Predicting successful treatment

NaF18 PET predicts Xofigo success (see this link). NaF18 PET is twice as sensitive for finding bone metastases compared to PSMA PET indicators (see this link).

Always use with a bone-preserving agent

Hijab et al. reported the results of the REASSURE trial.  They compared the bone fracture rate of 36 mCRPC patients who took Xofigo to a matched reference cohort of 36 mCRPC who didn't take Xofigo. They were all assessed for fracturesat baseline, 3 times during treatment and every 3 months thereafter with whole-body mpMRI. Very few (2-4 in each cohort) took a bone-strengthening agent. After 16 months of follow-up, they found:

• 56% had new fractures
• 3.7 fractures per patient with fractures
• 13.6 months to first new fracture
• ⅔ of new fractures were in the spine
• Only ⅓ were at sites of metastases
• Half the fractures were asymptomatic (no pain)
• No association of Xofigo dose with risk of fracture
• Higher # of bone metastases, high ALP, and previous use of steroids were associated with higher risk of fractures.

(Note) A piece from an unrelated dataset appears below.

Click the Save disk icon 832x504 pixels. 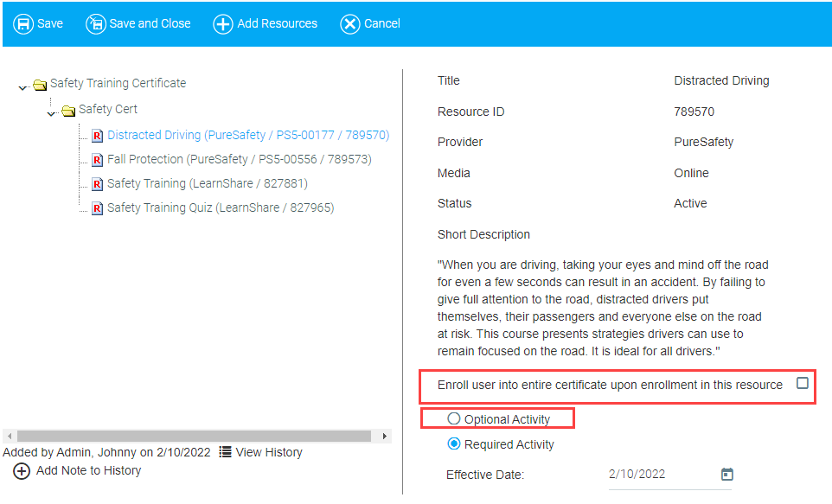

In the reference cohort (mostly using Zytiga or Xtandi, no Xofigo), there  was still an increased fracture rate, albeit lower. After 24 months of follow-up, they found:

• 33% had new fractures
• 1.3 fractures per patient with fractures
• Only 38% occurred at sites of metastases

This trial shows that all men taking hormone therapy for mCRPC are at high risk for fracture, but particularly if they use Xofigo, and if they previously used corticosteroids (e.g., with chemotherapy). The effect on bone continues after Xofigo is stopped. These are predominantly "fragility" fractures, not metastasis-related, and can be prevented with bone-strengthening agents like Xgeva or Zometa.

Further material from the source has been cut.